Water management on Ventotene and Santo Stefano islands

Best known as the island to which the emperor Augustus banished his daughter Julia, Ventotene is an elongated rocky island, with a length of 3 km and a maximum width of  ~ 800 metres. Ventotene was known in antiquity as Pandataria (from the Greek word Παντοδότειρα (= bestower of everything).

The isle of Santo Stefano, 2 km to the east of Ventotene, is even smaller, a rock of circular shape with a diameter less than 500 meters. Its current name comes from a convent dedicated to Saint Stephen but in the course of history it has taken several names such as Partenope, Palmosa and Borca. Today it is administrated by the municipality Ventotene. 

Ventotene together with Santo Stefano Island, are part of the Pontine archipelago in the Tyrrhenian sea. All 6 islands of this archipelago located between Rome and Naples, including also the larger Ponza island (7 km2), and the smaller Palmarola, Zannone and Gavi islands were created by volcanic activity. Since 1999 Ventotene and Santo Stefano belong to the Marine Protected Area named after them.  

Although finds in Ventotene and Santo Stefano islands indicate human settlements dating to the Bronze Age (18th – 16th century BC) the islands were not substantially inhabited until Roman times (specifically in the 1st century BC), a period when the Tyrrhenian sea was no longer plunged by pirates.

Ventotene’s small size and its location close to Rome and Naples rendered its control a relatively easy task. That is probably the reason why it was chosen by Augustus as a place of exile for Roman aristocracy, starting with his daughter Julia the Elder (2 BC), for her excessive adultery.
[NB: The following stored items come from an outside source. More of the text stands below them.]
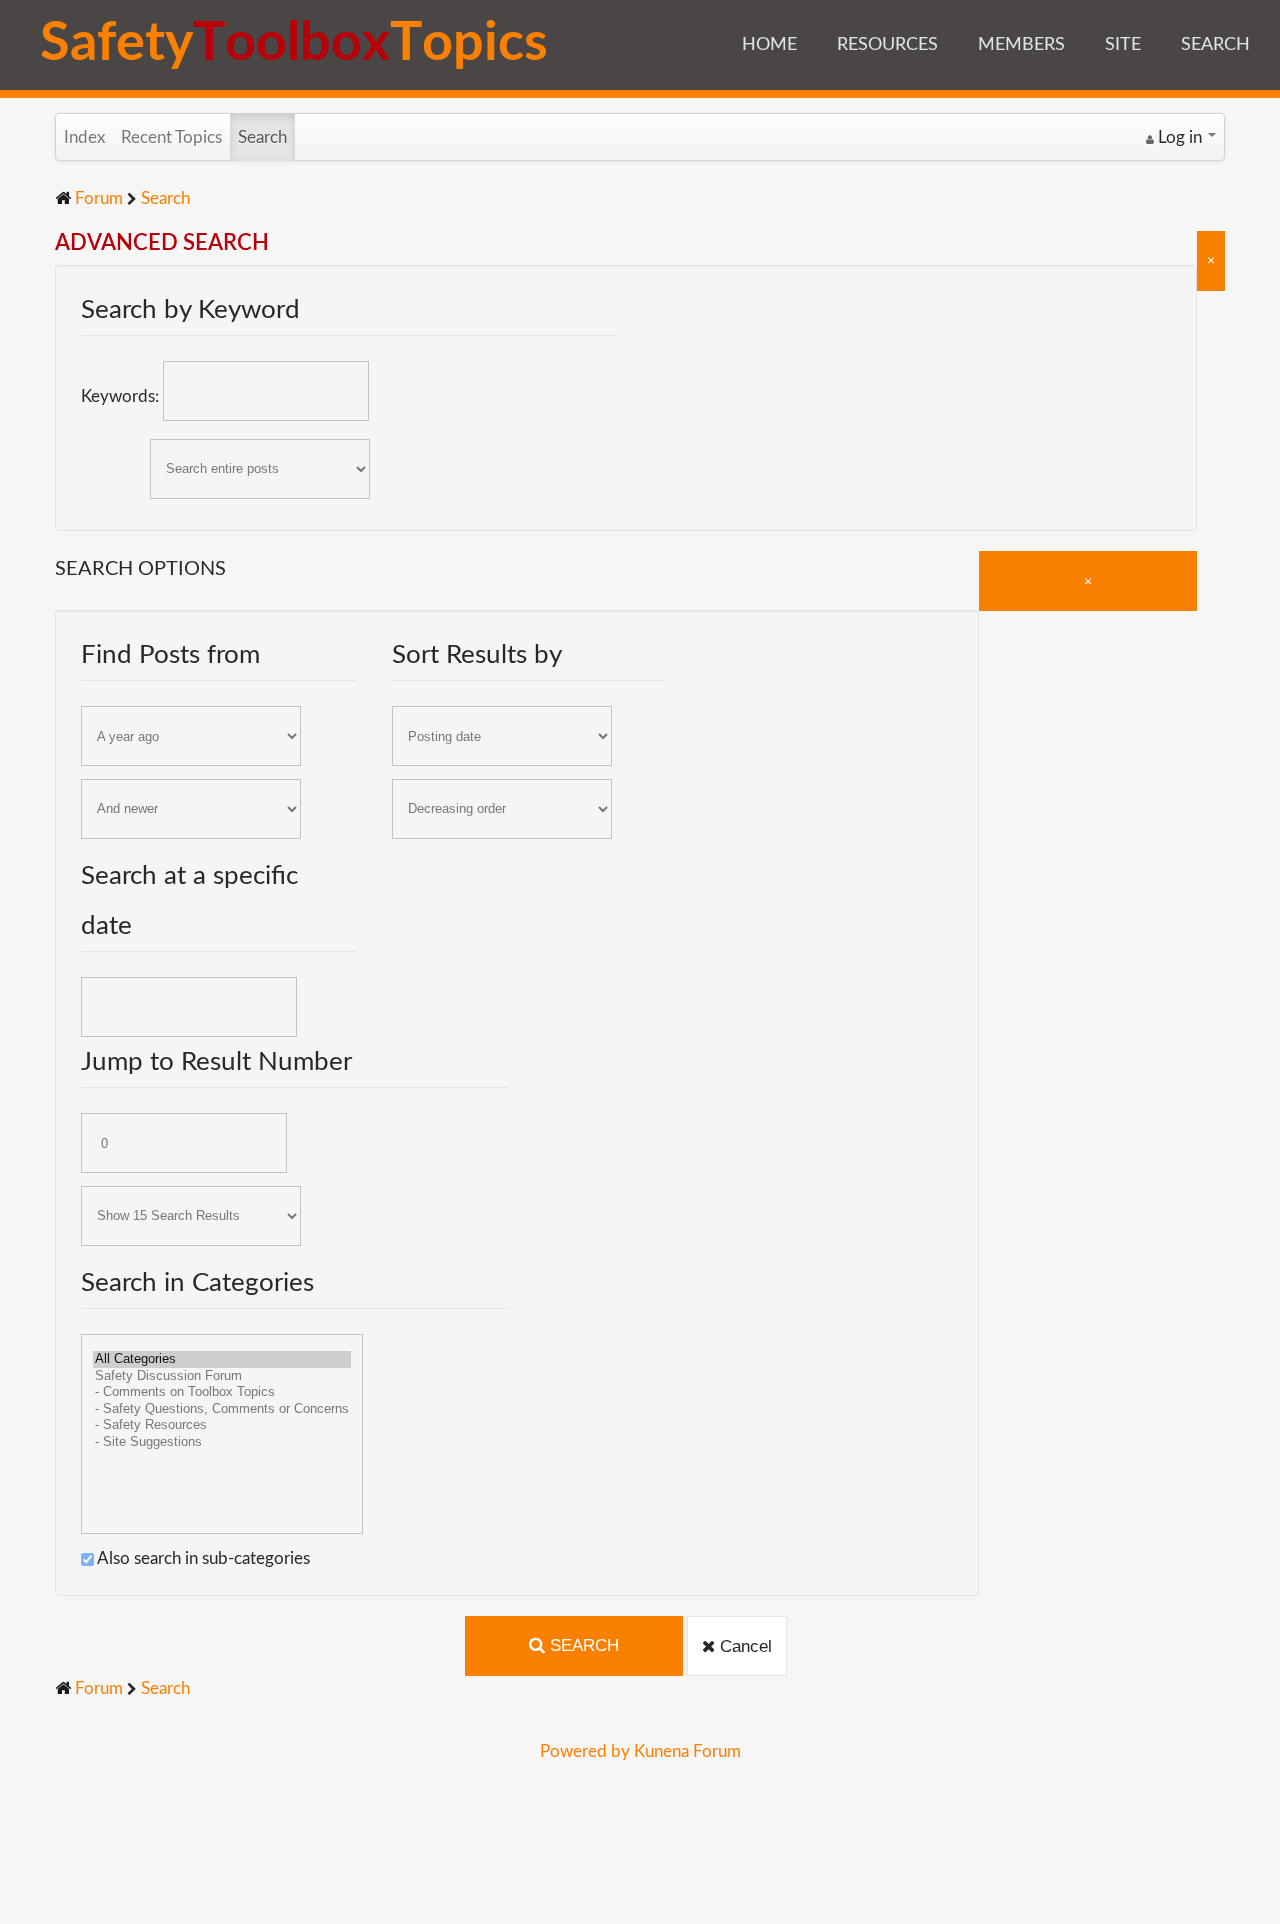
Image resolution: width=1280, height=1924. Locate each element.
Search (1215, 45)
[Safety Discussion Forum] (222, 1376)
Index (84, 137)
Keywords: (122, 396)
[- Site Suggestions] (222, 1442)
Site (1123, 45)
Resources (887, 45)
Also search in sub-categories (202, 1558)
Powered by (585, 1751)
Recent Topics (171, 137)
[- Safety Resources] (222, 1425)
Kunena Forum (687, 1751)
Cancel (743, 1646)
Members (1021, 45)
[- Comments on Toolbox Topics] (222, 1392)
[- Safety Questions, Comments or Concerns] (222, 1409)
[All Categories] (222, 1359)
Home (769, 45)
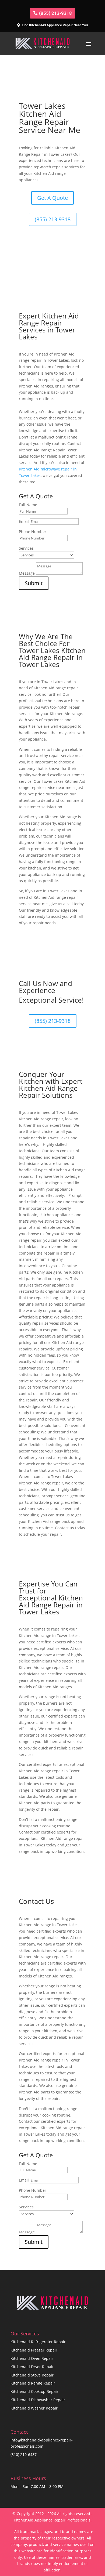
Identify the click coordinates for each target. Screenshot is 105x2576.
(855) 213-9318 (55, 13)
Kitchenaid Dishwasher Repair (37, 2399)
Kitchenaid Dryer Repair (32, 2366)
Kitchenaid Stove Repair (32, 2375)
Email (24, 521)
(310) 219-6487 (23, 2454)
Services (26, 548)
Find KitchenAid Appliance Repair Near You (55, 25)
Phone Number (32, 531)
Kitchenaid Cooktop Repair (34, 2391)
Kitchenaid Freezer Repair (33, 2350)
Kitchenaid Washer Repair (34, 2408)
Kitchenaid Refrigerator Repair (38, 2341)
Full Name (28, 504)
As all inmates belonged to the imperial family, the entire island needed to undergo a radical architectural transformation between the 1st century BC and the 1st century AD that to some extent changed the island’s natural features. The activities executed included the following:

  • a Roman harbour was carved into the rock to provide the residents with fresh supplies from the mainland;
  • a complex system of cisterns was designed to store fresh water in a place where natural springs do not exist,
  • a farmland was created in the remaining area of the island in order to make it at least partially self-sufficient.
  • a monumental fishpond was cut into the rock, thus adding the products from the sea, to those coming from the land.

Indeed it was necessary to transform a rock in the middle of the sea into a residence that could host its aristocratic residents with a level of comfort and amenities comparable to what they were used to in Rome.